Published 10/14/2013, 10:30 AM
Updated 07/09/2023, 06:31 AM

The thought of Uncle Sam defaulting on his obligations is virtually unfathomable.

I think we can accept as common knowledge that the crowd in Washington is not all that intelligent, especially when it comes to markets, but could they be so stupid as to risk defaulting on our debts?

Why do I sense that many readers paused when thinking about that question?

That fact alone strikes me as an indication of how far we have declined in terms of fiscal prudence and integrity in our nation. But this begs the question, have we ever defaulted on our debts before?

Indeed we have. I thank a regular reader who shared the following timely information from a recently distributed JP Morgan research piece:

Thrice Before
There were three prior US defaults, none of which are comparable to the possibility of one occurring today. In the 1780s, the Articles of Confederation allowed the US government to borrow money but did not grant it the ability to raise revenue. Alexander Hamilton eventually restructured the debt in 1790, deferring interest for 10 years.

In 1933, the US Congress repealed the gold clause, which then allowed the US to repay gold-backed bonds in dollars that had been devalued by 41% vs. gold; some argue that this was a default, although the move was upheld by the Supreme Court in a 5-4 vote.

In 1979, technical difficulties and massive volumes resulted in the Treasury being late in redeeming T-bills. Payments soon resumed, but the Treasury temporarily refused to pay additional interest covering the delay period.
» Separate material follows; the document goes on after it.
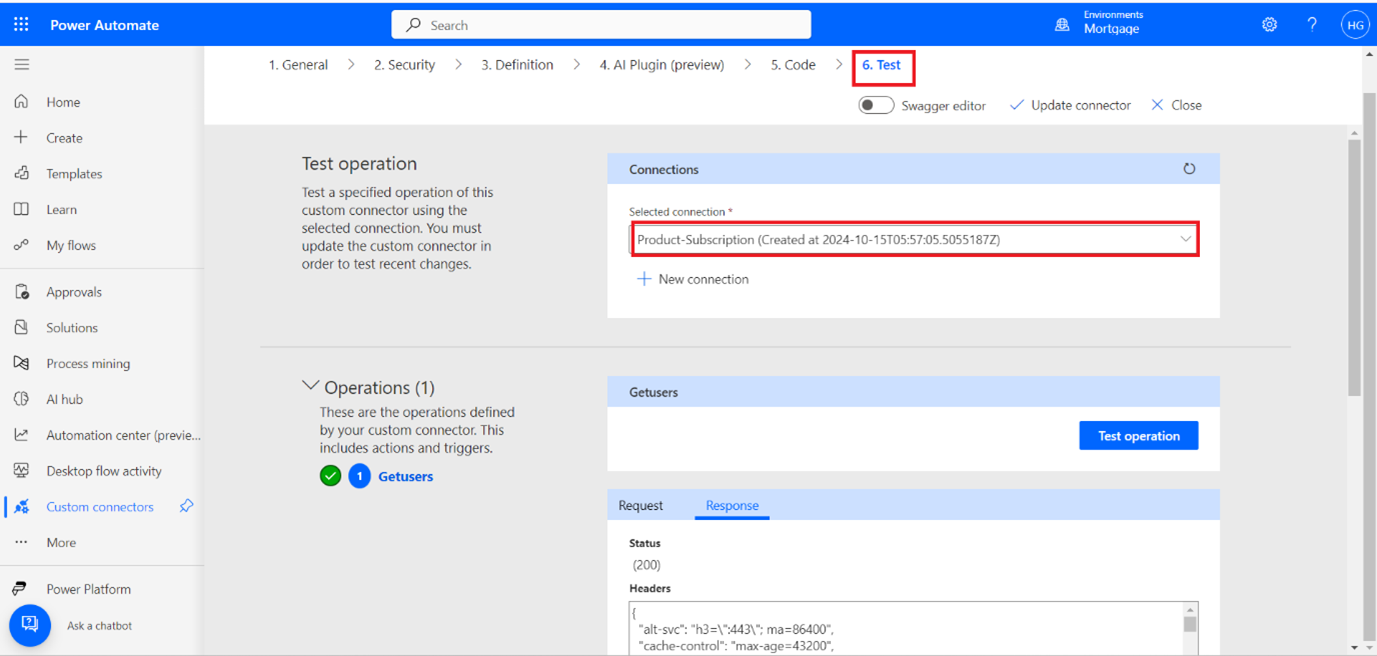Go to the 3. Definition step
Image resolution: width=1377 pixels, height=656 pixels.
517,65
Eventually the Treasury paid back interest, and suffered a reputational price as well: T-bill rates rose by 60 basis points after the first delay and remained there for several months.

Given the size of our obligations, the economic implications of a potential default would make the failure of Lehman Brothers look like child’s play.
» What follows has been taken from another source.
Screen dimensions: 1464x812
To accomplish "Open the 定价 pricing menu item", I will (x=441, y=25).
Yet, here we sit and the prospect of just such a debacle is addressed by some as perhaps not that big a deal. I can assure you that it is the biggest of deals. Why so? What are the long term implications of default? While our markets and economy would crater, the US dollar would lose its status as the world’s reserve currency.
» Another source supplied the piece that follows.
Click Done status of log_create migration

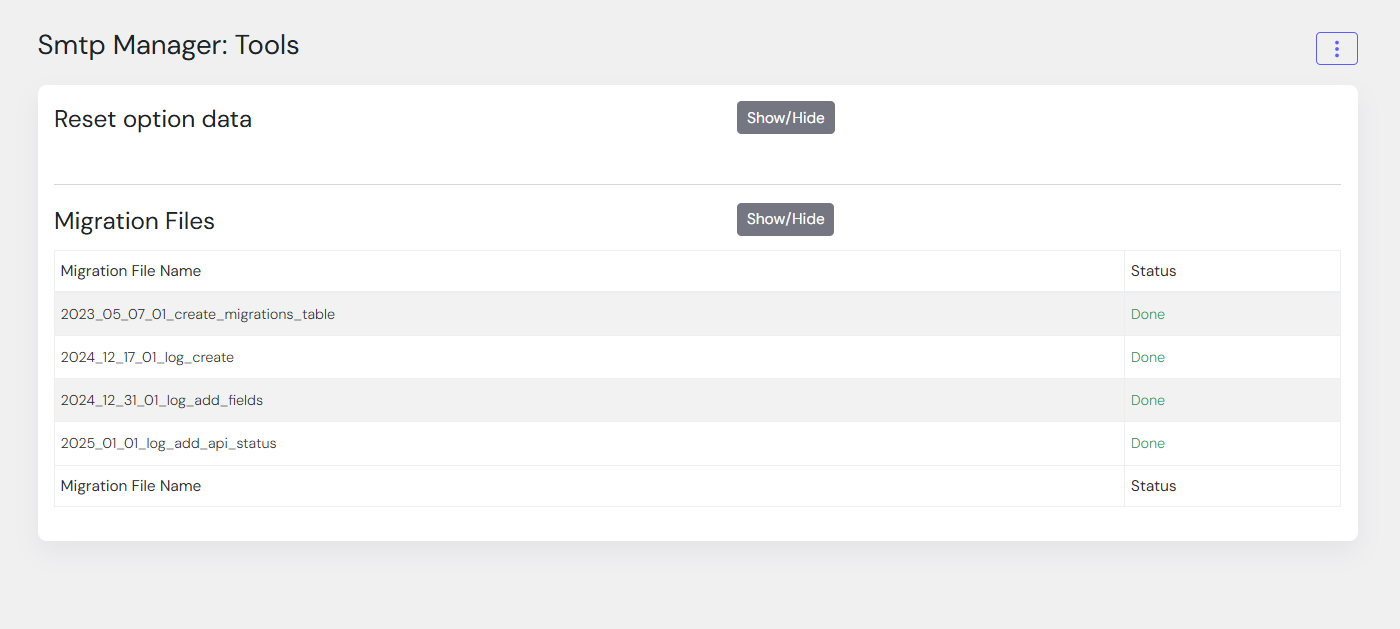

Over the last century, both domestic and global reliance on US capital markets have deepened accordingly. However, being the world’s reserve currency bears risks if that status becomes impaired. Non-US investors own $25 trillion in US dollar assets, a number which is much greater than what US investors own abroad even though the US is only 30% of World GDP.

Not Just A Local Thing
As a result, a default would not be just a domestic affair, and may have consequences that end up affecting the United States through credit markets, exports and/or foreign direct investment.

What are the hallmarks of being a reserve currency? . . . the dollar dominates global foreign exchange markets, which in turn helps keep the cost of capital low for US borrowers.

This low cost of capital has allowed the United States to develop the deepest and most liquid capital markets in the world, which benefits the Federal government, states, municipalities, banks and non-financial corporations.

A default is not just tinkering with the mechanics of government, but with the underpinnings of the largest aggregation of financial assets in existence.

Bonds, Bonds, Bonds
Among the US assets owned most often by non-US investors is of course Treasury bonds: non-US investors now own half of the Treasury market. While costs of servicing the Federal debt are currently low, given the magnitude of the debt, servicing costs could rise if perceptions of Treasury risks changed. While some market participants view this as unlikely, we have already seen such a shift in the sharp decline in demand for US agency paper by non-US investors.

The notion that there is no current practical alternative to the dollar as a reserve currency is hardly the kind of foundation upon which to build an argument for default, or to claim that its consequences would be mild.

There would be nothing mild about a default. It would be the absolute pinnacle of nonsense on cents.

The chances of a default might be very slim but, if it were to happen, it was nice knowing you.

For those who would like to read and review the five page report, I welcome sharing it.